TensorWasm

Craton TensorWasm — Backup and restore

Craton TensorWasm — Backup and restore

This document is the v0.4 "Backup / restore procedure documented and tested" exit criterion from PATH-TO-V1.md (the Operations workstream). It enumerates what a production TensorWasm deployment must back up, the strategies the maintainers test themselves, the supported restore paths, and the validation procedure that confirms a backup is good before you discover otherwise during a runbooks/disaster-recovery.md event.

The document is deliberately narrow: it covers the artefacts a TensorWasm process owns.

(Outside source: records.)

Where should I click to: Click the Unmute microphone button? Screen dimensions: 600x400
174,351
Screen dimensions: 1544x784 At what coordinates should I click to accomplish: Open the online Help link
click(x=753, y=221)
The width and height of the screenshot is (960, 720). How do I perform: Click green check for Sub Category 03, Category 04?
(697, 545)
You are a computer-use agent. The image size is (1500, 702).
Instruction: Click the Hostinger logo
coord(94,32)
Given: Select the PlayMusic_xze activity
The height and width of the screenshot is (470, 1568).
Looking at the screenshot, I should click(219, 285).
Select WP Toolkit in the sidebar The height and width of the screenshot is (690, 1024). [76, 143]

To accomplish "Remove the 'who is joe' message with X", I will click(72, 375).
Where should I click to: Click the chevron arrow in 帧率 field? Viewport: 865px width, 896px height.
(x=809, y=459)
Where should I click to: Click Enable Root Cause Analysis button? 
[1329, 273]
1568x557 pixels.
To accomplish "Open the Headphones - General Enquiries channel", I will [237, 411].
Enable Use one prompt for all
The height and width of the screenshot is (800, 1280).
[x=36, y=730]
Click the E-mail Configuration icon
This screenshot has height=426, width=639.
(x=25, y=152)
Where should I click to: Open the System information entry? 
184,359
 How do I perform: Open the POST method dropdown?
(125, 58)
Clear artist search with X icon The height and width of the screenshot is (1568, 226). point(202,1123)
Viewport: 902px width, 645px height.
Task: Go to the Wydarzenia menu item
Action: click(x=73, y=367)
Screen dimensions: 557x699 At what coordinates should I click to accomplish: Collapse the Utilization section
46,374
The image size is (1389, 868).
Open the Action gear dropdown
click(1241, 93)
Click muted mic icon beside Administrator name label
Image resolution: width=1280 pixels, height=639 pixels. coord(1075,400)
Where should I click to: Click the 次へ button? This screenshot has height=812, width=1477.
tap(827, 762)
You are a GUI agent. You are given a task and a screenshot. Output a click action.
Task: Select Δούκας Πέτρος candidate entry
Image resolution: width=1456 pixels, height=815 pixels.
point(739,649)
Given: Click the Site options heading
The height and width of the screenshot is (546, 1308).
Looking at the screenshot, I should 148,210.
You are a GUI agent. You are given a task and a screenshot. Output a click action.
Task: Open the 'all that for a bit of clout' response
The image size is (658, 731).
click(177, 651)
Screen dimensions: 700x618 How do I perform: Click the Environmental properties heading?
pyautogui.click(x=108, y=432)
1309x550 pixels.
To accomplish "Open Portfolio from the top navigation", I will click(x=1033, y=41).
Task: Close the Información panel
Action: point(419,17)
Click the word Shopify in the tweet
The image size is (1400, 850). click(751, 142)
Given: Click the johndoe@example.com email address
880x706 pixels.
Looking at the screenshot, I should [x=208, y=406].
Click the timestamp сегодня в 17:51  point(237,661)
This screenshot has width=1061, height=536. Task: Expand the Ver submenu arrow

Everything else (cluster manifests, ingress-controller config, the cloud account itself) is the operator's infrastructure concern and is mentioned only when it crosses into the TensorWasm surface.

Contents

  1. Purpose
  2. What to back up
  3. What NOT to back up
  4. Backup strategies
  5. Cadence
  6. Restore procedures
  7. Test procedure
  8. Retention policy
  9. Related

1. Purpose

TensorWasm v0.4 stores most state in-process. The function registry, the jobs registry, and the per-token rate-limit buckets are DashMap instances that live and die with the binary (see crates/tensor-wasm-api/API.md). A pod restart or a host loss clears all three by design.

The narrow set of state that does benefit from backup is: snapshot blobs (slow to reconstruct), audit-log archives (no external regeneration path), auth and TLS secrets (block every client when lost), and operator configuration (turns a recoverable host loss into a long outage).

A deployment that backs up none of these is supported but accepts a longer recovery time during a runbooks/disaster-recovery.md event. This document is the menu of strategies that shorten it.


2. What to back up

2.1 Snapshot blobs

tensor-wasm snapshot save writes a zstd-compressed bincode archive per the wire format in crates/tensor-wasm-snapshot/FORMAT.md. The compatibility promise is in SNAPSHOT-COMPATIBILITY.md: v1.0 reads every snapshot produced by v0.5+; within v0.x, minor bumps may break backwards compatibility and the upgrade path is re-capture on the older binary then re-import on the newer one.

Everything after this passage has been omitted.